For localities worried about facing big bond-market penalties if they go bankrupt, consider Jefferson County.

The county of 659,000 people – once the largest municipality to ever seek bankruptcy protection – has sold debt several times since emerging from court protection in 2013. Carrying an investment-grade rating of AA- in May, the county completed a refinancing of its general-obligation debt by paying yields of 2.86 percent on bonds due in 2026, just about half a percentage point above top-rated debt.

Birmingham Courthouse
Residents wait in line outside the Jefferson County Courthouse in Birmingham. At the height of the county’s financial crisis, severe cuts in personnel and services led to long lines at the county’s license offices. [Photo Credit: Butch Dill/Bloomberg/Alabama Newscenter]

“We were told our children would be destined to poverty, you were going to be the hole in the donut, you will never recuperate,” County Commissioner David Carrington said. He said the county’s bond deals have even seen strong demand from investors. “The markets are very forgiving if you have results.”

Municipal-bond market analysts – and even investor Warren Buffett – have long worried that the fading stigma of bankruptcy could embolden more local governments to petition the court to cut their debts.

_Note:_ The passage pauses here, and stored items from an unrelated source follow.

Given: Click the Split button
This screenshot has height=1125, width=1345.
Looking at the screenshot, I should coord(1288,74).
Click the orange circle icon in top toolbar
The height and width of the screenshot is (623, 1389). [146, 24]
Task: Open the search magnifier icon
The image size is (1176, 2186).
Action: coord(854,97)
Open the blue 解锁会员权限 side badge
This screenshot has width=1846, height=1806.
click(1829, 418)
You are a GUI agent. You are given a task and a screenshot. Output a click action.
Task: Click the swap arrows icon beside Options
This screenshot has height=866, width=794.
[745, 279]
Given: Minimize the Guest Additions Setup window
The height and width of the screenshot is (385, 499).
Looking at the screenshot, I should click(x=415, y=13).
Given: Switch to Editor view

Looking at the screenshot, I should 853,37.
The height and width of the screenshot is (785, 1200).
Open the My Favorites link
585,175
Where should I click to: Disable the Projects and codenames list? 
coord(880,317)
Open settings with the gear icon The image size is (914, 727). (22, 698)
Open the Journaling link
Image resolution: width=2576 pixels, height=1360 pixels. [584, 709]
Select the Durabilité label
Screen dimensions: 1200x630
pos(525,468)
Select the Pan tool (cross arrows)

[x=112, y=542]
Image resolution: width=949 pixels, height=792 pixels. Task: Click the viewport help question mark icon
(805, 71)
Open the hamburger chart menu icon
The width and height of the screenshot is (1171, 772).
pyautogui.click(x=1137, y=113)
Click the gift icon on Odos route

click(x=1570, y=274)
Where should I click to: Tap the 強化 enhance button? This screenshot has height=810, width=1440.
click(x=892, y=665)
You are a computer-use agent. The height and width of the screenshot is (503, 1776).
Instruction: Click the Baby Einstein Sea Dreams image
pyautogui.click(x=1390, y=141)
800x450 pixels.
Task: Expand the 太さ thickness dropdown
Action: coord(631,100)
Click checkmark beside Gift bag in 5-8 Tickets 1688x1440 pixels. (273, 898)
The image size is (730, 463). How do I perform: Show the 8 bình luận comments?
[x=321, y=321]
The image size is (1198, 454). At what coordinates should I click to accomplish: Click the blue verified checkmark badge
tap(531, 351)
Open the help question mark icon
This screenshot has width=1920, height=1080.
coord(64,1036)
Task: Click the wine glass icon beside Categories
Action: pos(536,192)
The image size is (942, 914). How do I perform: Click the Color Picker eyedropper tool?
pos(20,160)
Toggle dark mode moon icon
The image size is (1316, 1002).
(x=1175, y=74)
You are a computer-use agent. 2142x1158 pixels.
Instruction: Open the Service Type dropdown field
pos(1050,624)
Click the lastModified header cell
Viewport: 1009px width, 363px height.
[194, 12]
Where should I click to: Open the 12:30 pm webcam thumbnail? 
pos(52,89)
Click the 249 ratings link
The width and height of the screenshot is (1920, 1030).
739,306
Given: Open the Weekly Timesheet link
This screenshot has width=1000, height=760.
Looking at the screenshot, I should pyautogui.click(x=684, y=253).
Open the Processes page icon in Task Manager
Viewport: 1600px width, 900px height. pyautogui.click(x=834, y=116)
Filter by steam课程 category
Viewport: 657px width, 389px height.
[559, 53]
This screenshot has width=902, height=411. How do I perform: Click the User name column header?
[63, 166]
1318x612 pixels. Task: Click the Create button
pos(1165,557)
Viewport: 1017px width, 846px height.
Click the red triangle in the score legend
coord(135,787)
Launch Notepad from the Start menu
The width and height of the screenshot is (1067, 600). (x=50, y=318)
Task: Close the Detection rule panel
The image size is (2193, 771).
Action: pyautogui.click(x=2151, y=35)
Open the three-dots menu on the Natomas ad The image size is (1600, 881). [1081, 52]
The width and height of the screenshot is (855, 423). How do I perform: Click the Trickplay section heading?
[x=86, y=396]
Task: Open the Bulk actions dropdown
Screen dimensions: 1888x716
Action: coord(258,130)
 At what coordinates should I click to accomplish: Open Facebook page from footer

But despite a few municipal bankruptcies in the wake of the last recession, there’s been little sign that more will follow suit. No city or town has filed for bankruptcy protection since Hillview, Kentucky, did in 2015 as a result of an adverse ruling in a contract dispute that it couldn’t afford to pay. Rather than let its capital go bankrupt, debt-strapped Connecticut agreed to pay off some of Hartford’s debts instead.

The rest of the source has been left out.